In this year of Canada 150, it’s not uncommon on university campuses to hear a lot of scepticism about “celebrations” of confederation. This isn’t especially surprising. Scholars rarely celebrate anything (unless it is the end of marking season). But celebrations of the nation state often seem intrinsically troublesome – something we study rather than take part in.

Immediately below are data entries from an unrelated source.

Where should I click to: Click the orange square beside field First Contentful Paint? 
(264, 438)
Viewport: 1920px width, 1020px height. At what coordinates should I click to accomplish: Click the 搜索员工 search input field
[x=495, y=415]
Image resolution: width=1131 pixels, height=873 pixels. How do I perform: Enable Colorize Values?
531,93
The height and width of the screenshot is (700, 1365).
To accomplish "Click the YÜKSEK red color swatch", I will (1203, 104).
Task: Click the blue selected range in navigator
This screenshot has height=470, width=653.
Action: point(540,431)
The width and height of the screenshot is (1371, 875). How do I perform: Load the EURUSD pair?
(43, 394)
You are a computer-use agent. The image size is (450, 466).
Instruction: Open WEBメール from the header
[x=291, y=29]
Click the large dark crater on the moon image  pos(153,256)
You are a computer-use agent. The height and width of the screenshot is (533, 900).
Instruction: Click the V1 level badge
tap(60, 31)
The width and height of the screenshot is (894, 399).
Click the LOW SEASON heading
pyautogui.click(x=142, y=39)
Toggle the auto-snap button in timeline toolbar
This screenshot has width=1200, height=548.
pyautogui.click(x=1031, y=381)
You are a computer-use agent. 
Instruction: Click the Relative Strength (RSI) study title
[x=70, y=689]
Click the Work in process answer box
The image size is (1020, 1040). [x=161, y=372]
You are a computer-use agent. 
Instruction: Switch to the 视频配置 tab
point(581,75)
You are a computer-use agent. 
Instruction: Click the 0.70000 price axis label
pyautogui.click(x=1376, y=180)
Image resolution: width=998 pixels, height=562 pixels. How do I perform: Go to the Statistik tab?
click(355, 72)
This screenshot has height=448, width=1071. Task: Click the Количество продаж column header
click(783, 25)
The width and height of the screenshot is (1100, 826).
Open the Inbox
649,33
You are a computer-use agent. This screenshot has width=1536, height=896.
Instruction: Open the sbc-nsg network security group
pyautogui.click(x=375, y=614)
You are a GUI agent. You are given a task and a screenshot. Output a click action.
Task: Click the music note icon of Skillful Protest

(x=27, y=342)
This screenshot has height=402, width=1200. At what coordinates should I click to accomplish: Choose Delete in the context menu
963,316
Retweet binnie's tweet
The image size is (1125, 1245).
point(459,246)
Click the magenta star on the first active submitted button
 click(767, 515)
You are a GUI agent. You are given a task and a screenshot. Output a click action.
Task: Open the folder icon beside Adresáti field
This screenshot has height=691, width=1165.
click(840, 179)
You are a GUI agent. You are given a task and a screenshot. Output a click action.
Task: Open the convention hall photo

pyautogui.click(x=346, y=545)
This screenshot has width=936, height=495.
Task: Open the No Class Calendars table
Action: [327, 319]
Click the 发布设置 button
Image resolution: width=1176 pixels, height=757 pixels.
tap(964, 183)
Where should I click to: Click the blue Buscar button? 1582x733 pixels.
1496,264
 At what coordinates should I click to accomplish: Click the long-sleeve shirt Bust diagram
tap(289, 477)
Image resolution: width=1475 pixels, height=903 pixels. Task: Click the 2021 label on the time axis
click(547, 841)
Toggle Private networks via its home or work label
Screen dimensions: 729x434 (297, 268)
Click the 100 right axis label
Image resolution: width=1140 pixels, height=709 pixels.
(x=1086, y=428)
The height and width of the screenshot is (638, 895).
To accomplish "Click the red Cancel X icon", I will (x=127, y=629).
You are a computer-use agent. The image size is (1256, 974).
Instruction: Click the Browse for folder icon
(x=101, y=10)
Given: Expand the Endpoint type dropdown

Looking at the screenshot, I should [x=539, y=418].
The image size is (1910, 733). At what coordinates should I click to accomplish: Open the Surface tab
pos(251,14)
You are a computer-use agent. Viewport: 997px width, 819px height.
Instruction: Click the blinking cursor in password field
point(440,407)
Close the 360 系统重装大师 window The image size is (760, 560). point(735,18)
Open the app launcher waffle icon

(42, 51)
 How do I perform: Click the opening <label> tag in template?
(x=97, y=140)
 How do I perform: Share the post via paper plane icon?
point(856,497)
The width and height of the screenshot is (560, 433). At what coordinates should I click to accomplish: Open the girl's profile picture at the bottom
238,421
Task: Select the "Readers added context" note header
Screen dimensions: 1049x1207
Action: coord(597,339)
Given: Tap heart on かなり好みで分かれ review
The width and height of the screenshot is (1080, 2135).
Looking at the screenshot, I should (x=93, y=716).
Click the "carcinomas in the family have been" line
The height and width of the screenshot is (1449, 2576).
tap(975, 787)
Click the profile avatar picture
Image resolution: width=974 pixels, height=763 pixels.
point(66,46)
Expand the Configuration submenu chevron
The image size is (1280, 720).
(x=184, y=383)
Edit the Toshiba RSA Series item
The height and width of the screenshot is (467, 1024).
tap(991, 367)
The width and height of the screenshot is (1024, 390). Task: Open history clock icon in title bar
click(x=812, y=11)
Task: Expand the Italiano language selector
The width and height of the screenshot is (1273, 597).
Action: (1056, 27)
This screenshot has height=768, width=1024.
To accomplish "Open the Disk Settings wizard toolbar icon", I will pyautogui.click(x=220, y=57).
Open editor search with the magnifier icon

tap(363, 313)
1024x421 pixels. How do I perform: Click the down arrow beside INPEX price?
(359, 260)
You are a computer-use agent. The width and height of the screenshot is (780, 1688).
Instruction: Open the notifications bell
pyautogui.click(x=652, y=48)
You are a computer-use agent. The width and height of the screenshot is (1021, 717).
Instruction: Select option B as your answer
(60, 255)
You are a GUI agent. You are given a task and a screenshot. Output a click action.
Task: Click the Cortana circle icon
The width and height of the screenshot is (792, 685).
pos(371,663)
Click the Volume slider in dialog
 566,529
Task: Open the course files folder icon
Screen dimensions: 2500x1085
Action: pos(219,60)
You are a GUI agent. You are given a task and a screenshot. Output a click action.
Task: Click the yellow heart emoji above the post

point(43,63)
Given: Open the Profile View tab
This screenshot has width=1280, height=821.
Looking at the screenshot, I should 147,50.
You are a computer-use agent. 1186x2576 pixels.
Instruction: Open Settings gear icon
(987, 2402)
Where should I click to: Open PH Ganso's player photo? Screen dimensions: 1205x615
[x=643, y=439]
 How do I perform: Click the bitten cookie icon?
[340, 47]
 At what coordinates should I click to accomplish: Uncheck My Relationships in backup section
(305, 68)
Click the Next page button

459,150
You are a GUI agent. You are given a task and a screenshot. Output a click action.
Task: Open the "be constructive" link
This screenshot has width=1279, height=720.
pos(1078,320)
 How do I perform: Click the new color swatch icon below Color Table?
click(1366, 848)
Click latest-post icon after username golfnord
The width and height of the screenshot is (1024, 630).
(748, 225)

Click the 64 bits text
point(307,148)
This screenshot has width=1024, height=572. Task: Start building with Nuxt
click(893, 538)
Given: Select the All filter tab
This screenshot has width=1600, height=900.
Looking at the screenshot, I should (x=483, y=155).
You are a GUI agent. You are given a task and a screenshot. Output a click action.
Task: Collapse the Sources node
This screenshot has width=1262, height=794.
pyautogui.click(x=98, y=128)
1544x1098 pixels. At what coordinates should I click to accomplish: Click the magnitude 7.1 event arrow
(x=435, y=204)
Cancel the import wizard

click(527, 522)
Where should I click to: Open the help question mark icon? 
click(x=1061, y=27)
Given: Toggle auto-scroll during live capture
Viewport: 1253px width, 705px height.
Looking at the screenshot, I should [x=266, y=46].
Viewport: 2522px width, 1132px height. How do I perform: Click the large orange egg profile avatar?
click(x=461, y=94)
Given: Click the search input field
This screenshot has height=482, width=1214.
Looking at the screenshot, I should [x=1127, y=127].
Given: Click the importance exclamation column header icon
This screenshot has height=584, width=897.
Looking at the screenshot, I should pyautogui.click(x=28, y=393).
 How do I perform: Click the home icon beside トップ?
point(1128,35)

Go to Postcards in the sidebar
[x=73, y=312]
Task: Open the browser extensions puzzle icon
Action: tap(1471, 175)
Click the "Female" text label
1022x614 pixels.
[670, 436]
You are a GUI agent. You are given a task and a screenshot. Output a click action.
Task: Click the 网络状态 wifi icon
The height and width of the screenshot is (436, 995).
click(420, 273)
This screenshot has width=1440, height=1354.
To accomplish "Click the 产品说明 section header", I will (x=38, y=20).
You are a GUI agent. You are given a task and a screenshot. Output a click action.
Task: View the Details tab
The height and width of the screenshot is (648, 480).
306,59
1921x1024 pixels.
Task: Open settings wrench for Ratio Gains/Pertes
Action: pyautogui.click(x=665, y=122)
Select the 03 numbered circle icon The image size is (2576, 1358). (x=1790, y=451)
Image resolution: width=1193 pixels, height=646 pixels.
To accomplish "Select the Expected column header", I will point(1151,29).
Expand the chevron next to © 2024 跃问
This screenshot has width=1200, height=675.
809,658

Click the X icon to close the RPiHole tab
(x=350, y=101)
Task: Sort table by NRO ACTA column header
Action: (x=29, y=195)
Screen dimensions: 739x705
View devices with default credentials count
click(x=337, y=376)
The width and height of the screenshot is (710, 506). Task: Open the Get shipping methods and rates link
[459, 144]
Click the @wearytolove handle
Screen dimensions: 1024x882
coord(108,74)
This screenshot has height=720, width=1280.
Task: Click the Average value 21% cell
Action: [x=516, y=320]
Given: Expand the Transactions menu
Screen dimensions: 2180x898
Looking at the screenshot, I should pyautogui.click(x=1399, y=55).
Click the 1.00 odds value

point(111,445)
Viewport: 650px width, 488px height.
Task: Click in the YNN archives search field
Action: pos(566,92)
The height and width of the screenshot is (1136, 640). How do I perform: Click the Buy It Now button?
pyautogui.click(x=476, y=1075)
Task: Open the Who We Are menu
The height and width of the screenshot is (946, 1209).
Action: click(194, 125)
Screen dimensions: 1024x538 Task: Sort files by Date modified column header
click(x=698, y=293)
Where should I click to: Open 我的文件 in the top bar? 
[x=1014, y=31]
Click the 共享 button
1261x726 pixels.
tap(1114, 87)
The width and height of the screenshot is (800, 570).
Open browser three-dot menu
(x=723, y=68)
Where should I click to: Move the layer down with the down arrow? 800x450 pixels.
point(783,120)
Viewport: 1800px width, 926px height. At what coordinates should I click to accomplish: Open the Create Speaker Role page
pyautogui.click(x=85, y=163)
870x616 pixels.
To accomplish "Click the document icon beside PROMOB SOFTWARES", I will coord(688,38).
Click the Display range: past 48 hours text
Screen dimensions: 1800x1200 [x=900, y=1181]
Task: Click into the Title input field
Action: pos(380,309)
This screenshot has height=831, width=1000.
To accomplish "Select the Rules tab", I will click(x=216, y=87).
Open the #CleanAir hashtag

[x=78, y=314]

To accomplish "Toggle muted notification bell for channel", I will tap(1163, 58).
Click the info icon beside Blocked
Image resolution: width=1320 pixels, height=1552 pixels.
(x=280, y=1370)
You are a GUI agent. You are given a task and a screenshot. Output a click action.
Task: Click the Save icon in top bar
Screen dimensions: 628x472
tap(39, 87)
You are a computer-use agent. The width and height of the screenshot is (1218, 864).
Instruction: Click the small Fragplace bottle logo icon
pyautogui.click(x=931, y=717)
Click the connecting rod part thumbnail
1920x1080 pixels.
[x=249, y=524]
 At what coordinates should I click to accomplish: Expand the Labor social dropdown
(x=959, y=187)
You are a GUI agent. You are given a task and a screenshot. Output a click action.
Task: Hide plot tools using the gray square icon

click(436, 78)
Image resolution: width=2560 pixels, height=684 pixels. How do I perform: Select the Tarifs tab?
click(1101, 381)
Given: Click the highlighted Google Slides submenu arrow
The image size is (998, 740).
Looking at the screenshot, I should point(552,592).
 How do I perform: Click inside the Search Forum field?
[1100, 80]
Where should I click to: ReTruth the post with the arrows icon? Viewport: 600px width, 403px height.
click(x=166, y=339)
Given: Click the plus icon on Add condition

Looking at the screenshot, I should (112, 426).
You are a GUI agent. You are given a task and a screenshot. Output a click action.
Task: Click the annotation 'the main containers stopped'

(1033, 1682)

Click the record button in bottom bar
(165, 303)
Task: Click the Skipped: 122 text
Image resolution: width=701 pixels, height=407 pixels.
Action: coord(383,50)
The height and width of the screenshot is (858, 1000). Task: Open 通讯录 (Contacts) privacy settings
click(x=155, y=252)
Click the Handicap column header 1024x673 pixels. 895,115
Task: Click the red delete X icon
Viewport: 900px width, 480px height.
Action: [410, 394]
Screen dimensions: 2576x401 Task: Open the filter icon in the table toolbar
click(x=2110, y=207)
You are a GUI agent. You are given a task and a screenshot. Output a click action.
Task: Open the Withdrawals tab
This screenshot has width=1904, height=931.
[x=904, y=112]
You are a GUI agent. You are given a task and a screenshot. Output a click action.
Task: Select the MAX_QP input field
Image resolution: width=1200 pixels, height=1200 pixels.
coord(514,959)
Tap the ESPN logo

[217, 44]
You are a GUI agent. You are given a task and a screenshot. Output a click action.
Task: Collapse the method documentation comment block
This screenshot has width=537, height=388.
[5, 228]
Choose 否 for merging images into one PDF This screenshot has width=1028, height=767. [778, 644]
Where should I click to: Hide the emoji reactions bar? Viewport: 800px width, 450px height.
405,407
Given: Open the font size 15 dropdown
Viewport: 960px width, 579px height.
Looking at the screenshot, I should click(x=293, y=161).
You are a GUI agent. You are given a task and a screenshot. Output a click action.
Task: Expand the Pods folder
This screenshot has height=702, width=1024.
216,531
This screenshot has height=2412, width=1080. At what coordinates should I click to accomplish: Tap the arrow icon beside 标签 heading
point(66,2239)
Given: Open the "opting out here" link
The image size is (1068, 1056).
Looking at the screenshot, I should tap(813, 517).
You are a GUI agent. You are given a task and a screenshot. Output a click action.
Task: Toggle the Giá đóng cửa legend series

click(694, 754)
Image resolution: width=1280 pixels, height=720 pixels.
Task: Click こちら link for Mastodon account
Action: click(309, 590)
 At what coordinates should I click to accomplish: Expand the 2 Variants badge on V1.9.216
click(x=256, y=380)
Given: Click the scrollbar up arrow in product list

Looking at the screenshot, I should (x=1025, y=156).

Our scepticism is deeply rooted. Since Lytton Strachey, if not before, the main mode of historical writing has been irony. Just as Strachey showed the not-so-eminent underside to his Victorians, historians too expose the darker realities of what might otherwise seem to be historical respectability. We clarify and correct myths that omit unpleasant realities; we question the convenient silences in certain versions of the past. Years ago the great Canadian historian Arthur Lower claimed that the task of the historian was to chase around after those who create myths of the past, hectoring them with shouts of “That’s not how it really happened!” If this can sometimes seem pedantic (never go to historic films with historians) it also has a serious purpose – to correct false assumptions and to insist on complexity.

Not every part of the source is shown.